Databases 16 min read

Analyzing MySQL InnoDB Deadlock Logs: A Detailed Walkthrough

This article provides a step‑by‑step analysis of MySQL 8.0.32 InnoDB deadlock logs, covering preparation, log extraction, auxiliary information, transaction details, row‑lock structures, and the final summary, with full SQL examples and code snippets for deep understanding.

Aikesheng Open Source Community
Aikesheng Open Source Community
Aikesheng Open Source Community
Analyzing MySQL InnoDB Deadlock Logs: A Detailed Walkthrough

1. Preparation

Create a test table and insert sample data, then enable deadlock logging by setting the global variables innodb_print_all_deadlocks = ON and log_error_verbosity = 3 :

CREATE TABLE `t1` (
  `id` int unsigned NOT NULL AUTO_INCREMENT,
  `i1` int DEFAULT '0',
  PRIMARY KEY (`id`) USING BTREE,
  KEY `idx_i1` (`i1`)
) ENGINE=InnoDB DEFAULT CHARSET=utf8mb3;
INSERT INTO `t1` (`id`, `i1`) VALUES
(10, 101), (20, 201), (30, 301), (40, 401);

SET GLOBAL innodb_print_all_deadlocks = ON;
SET GLOBAL log_error_verbosity = 3;

2. Deadlock Log

Run two concurrent sessions with the following SQL sequence to trigger a deadlock:

-- Connection 1 (Transaction 1)
BEGIN;
SELECT id FROM t1 WHERE id = 10 FOR UPDATE;

-- Connection 2 (Transaction 2)
BEGIN;
SELECT id FROM t1 WHERE id = 20 FOR UPDATE;

-- Connection 1 (Transaction 1)
SELECT i1 FROM t1 WHERE id = 20 FOR UPDATE;

-- Connection 2 (Transaction 2)
SELECT * FROM t1 WHERE id = 10 FOR UPDATE;

The MySQL error log will contain entries similar to the following (truncated for brevity):

2024-08-04T07:51:55.786277Z 0 [Note] [MY-012468] [InnoDB] Transactions deadlock detected, dumping detailed information.
2024-08-04T07:51:55.786346Z 0 [Note] [MY-012469] [InnoDB]   *** (1) TRANSACTION:
TRANSACTION 246047, ACTIVE 7 sec starting index read
... (more transaction, lock, and thread info) ...
2024-08-04T07:51:55.787944Z 0 [Note] [MY-012469] [InnoDB]   *** WE ROLL BACK TRANSACTION (2)

3. Detailed Analysis

3.1 Auxiliary Information

Each log line consists of five fields: timestamp, thread ID (always 0 for InnoDB auxiliary logs), log level (Note), error code (e.g., MY‑012468), and subsystem name (InnoDB). The auxiliary section also indicates the type of following information, such as (1) TRANSACTION for transaction details.
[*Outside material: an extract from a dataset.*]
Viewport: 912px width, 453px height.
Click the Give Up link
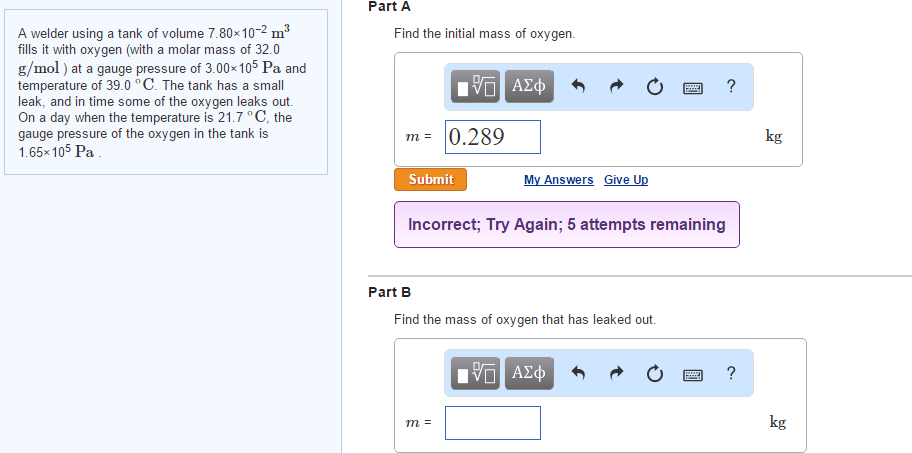pos(626,180)
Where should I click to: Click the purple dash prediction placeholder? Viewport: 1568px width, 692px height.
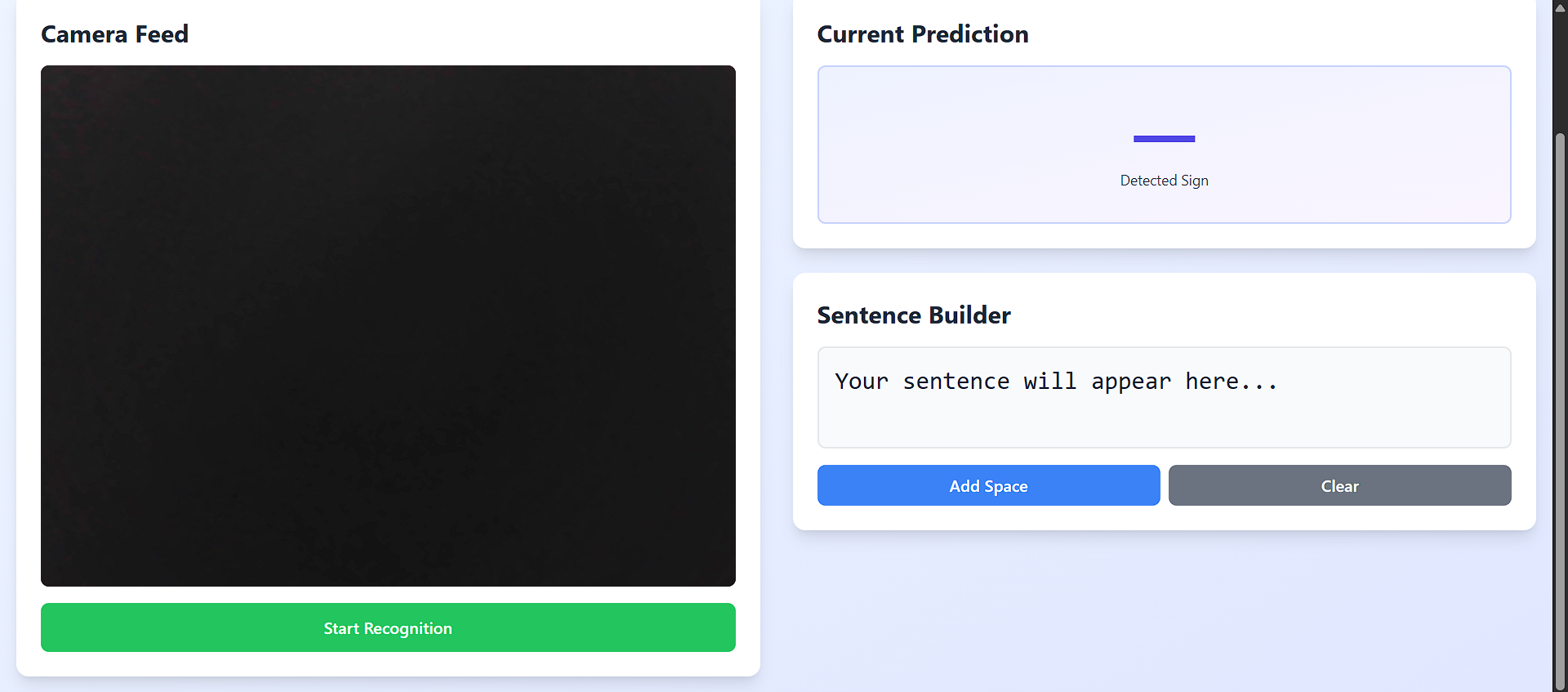tap(1164, 139)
3.2 Transaction Information

Typical transaction data includes the transaction ID, state (ACTIVE), elapsed time, and operation info (e.g., starting index read ). It also shows the number of tables used and locked, lock‑wait structures, heap size, and the number of row locks held.

TRANSACTION 246047, ACTIVE 7 sec
  starting index read
mysql tables in use 1, locked 1
LOCK WAIT 3 lock struct(s), heap size 1192, 2 row lock(s)
MySQL thread id 8, OS thread handle 123145473822720, query id 136, localhost 127.0.0.1 root statistics
SELECT i1 FROM t1 WHERE id = 20 FOR UPDATE

3.3 Row Lock Information

Row‑lock entries describe the space ID, page number, bitmap size, index, transaction ID, lock mode (X for exclusive, S for shared), and whether the lock is a gap or record lock. Physical record details list field lengths, hex values, and the implicit InnoDB fields DB_TRX_ID and DB_ROLL_PTR .

RECORD LOCKS
  space id 0
  page no 46
  n bits 72
  index PRIMARY of table `test`.`t1`
  trx id 246047
  lock_mode X
  locks rec but not gap
Record lock, heap no 2
  PHYSICAL RECORD: n_fields 4; compact format; info bits 0
  0: len 4; hex 0000000a; asc 10;;
  1: len 6; hex 00000003bf87; asc DB_TRX_ID;;
  2: len 7; hex 81000001890110; asc DB_ROLL_PTR;;
  3: len 4; hex 80000065; asc 101;;

Conversion of hex values to decimal can be done with shell arithmetic, e.g., echo $((0x0000000a)) yields 10 .

4. Summary

The article demonstrates how to enable detailed deadlock logging, reproduce a deadlock scenario, and interpret the rich auxiliary information provided by InnoDB, including transaction metadata, lock structures, and physical record contents, which is essential for diagnosing and resolving deadlocks in MySQL.